Eben dafür sei es notwendig, vom vorhandenen „obszönen Reichtum sich etwas zu holen“. Da genüge es nicht, den „ Spitzensteuersatz auf 53% anzuheben“, sondern da sei „ein großer Schluck aus der Flasche“ nötig. Hier gehe es auch um die Vermögenssteuer und den Verteidigungsetat. Ja, er spricht sich auch gegen eine Erhöhung der Verteidigungsausgaben aus.
Kritisch merke ich, der Berichterstatter an: Als weiteren Schritt in diese Richtung wäre es z. B. eigentlich notwendig, „die Transaktionssteuer“ einzuführen, und nicht, wie in fast jeder Wahlkampfveranstaltung, folgenlos darüber zu schwätzen oder – .dies Thema erst gar nicht zu erwähnen. Hier in Karlsruhe bekam man eher den Eindruck, dass diese Partei die Linke die Forderung nach der Transaktionssteuer meidet wie der Teufel das Weihwasser. Auch sonst war da alles nicht wirklich neu: Dass in unserem Land die Armut grassiert, dafür sind doch die prekären Arbeits- und Wohnverhältnisse verantwortlich. Nicht der einzelne Mensch, der gar nichts dafür kann. Dass eine Steuerreform in unserem Lande notwendig ist, wissen alle, aber über die Höhe des Steuersatzes muss man sich halt streiten. Um die Steuerflucht und Steuerhinterziehung zu beenden, muss man Gesetze schaffen, die endlich die Steuerschlupflöcher stopfen, was schon Jahre überfällig ist. Vom angepeilten Politikwechsel kann die Linke nur träumen. Auch in den nächsten Jahren wird das nicht möglich sein, so wie sich derzeit die Mehrheitsverhältnisse gestalten.
Enttäuschung bei der Wohnungsfrage!
Bartschs war es gerade mal einen Nebensatz wert, dass die Linke unter ihren Politikwechsel auch versteht, dass bezahlbarer Wohnraum vorhanden sein muss. In Karlsruhe ein brennendes Problem. Da aber hatte auch Bartsch nicht viel zu sagen. Und das geht gar nicht. Dass schon seit Jahren Wohnungsnot herrscht, ist kein Geheimnis. Tausende Menschen im Lande sind von den ständig steigenden Mieten betroffen – trotz der sogenannten Mietpreisbremse, die völlig versagt hat. Immobilienfirmen und Privateigentümer bereichern sich ständig durch saftige Mieterhöhungen, die für viele alte und junge Menschen unbezahlbar sind. Billiger Wohnraum ist nicht nur Mangelware, nein!, vorhandener wird sogar für den Profit der Wohnungsunternehmen, auch kommunaler, abgerissen – oder privatisiert, verscherbelt.
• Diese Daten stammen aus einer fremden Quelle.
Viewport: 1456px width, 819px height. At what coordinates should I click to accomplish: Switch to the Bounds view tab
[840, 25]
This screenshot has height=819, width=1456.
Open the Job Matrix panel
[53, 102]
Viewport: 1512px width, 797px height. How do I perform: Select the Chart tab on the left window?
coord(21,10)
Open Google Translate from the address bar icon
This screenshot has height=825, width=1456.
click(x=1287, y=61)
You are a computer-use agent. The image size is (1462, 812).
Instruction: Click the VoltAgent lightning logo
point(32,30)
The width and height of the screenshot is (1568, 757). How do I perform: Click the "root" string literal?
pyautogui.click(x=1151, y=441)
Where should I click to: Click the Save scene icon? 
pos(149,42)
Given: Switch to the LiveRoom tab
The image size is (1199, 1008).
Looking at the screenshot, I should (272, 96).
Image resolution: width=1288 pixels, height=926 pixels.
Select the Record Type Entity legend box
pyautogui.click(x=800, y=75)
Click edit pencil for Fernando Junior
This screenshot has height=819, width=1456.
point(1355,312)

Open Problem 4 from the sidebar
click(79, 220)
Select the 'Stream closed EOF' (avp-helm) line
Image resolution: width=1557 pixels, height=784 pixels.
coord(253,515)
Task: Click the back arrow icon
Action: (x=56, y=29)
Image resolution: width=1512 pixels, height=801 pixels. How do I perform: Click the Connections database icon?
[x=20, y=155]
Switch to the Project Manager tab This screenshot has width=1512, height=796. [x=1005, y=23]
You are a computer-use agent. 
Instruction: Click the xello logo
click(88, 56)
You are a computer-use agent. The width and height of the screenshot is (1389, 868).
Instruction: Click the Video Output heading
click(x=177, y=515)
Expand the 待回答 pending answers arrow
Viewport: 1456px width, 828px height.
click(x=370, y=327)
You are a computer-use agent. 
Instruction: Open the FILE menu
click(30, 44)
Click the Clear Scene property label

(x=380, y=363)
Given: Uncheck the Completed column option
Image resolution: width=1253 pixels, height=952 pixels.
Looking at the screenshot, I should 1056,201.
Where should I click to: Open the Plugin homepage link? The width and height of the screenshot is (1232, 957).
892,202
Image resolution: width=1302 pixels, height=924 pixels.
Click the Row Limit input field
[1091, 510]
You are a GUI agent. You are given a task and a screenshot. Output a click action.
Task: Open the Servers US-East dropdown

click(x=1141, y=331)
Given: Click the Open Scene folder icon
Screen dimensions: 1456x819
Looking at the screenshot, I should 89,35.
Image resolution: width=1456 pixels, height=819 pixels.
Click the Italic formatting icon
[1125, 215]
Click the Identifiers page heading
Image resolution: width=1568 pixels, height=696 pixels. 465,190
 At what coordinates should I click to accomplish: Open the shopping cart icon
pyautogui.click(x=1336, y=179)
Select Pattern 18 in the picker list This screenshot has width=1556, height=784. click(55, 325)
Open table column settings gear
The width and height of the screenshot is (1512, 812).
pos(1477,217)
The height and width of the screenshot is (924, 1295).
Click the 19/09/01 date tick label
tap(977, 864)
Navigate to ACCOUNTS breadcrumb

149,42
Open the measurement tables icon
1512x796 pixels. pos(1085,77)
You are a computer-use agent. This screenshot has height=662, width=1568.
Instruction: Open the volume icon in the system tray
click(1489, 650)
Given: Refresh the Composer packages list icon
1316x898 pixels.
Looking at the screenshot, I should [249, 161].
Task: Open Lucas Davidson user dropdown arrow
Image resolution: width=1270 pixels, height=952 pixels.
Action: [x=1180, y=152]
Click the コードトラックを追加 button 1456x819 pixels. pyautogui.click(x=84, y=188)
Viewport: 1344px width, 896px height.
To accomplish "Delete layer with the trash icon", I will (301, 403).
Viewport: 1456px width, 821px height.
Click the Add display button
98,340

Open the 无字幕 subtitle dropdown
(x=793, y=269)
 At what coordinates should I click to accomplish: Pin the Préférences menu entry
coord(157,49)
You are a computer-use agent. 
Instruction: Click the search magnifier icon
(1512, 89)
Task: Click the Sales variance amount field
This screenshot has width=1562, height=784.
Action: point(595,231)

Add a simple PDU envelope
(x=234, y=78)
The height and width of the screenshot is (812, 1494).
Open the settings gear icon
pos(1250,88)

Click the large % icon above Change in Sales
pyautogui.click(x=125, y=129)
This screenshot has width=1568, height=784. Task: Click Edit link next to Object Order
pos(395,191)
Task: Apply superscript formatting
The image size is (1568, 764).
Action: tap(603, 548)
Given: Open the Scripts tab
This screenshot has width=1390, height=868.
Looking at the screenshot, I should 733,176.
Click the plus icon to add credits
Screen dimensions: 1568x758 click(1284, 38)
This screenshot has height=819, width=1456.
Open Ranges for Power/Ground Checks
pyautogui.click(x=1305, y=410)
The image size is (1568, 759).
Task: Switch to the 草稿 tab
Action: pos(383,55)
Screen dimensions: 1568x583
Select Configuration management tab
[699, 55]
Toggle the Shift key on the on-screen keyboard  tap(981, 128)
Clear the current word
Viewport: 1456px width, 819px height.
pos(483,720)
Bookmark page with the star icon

In Großstädten, Ballungszentren und Universitätsstädten explodieren die Mieten.
Auch in Karlsruhe findet diese erschreckende Entwicklung statt. In den letzten Jahren sind rund 90% der Sozialwohnungen weggefallen, die Mietpreise steigen vielfach rasant an. Viele Bewohner können sich die Mieten im ehemaligen Arbeiterviertel nicht mehr leisten und ziehen weg. Kostengünstiger Wohnraum ist rar. 24 000 Menschen benötigen eine Sozialwohnung, aber tatsächlich werden nur 2 000 Sozialwohnungen angeboten. Es wäre eigentlich sozial, wenn die Stadt Sozialwohnungen schaffen würde. Dem ist leider nicht so. Nur wenige Floskeln dazu vom Linken Spitzenmann. Eigentlich traurig! Die Wohnungsfrage wäre einen Aufstand wert.
Trotz alledem: Wer will, dass kämpferische Abgeordnete wie Sevim Dagdelen und andere klassenkämpferische Menschen im bürgerlichen Parlament vertreten sind, sollte seine Zweitstimme ihrer Partei geben, solange es keine eigenständige Kandidatur der revolutionären Organisation der Arbeiterklasse gibt. Wählen kann etwas bringen, wenn fortschrittliche Vertreter der Interessen der Arbeiterklasse im Parlament deren Positionen vertreten. Tausendmal wichtiger aber ist und bleibt es, endlich mit aller Kraft selbst dafür einzutreten, dass die Arbeiterklasse „sich selbst als eigene Partei konstituiert“, selber kämpft und sich selber organisiert. Die Organisation für den Aufbau einer Kommunistischen Arbeiterpartei aufbauen und stärken!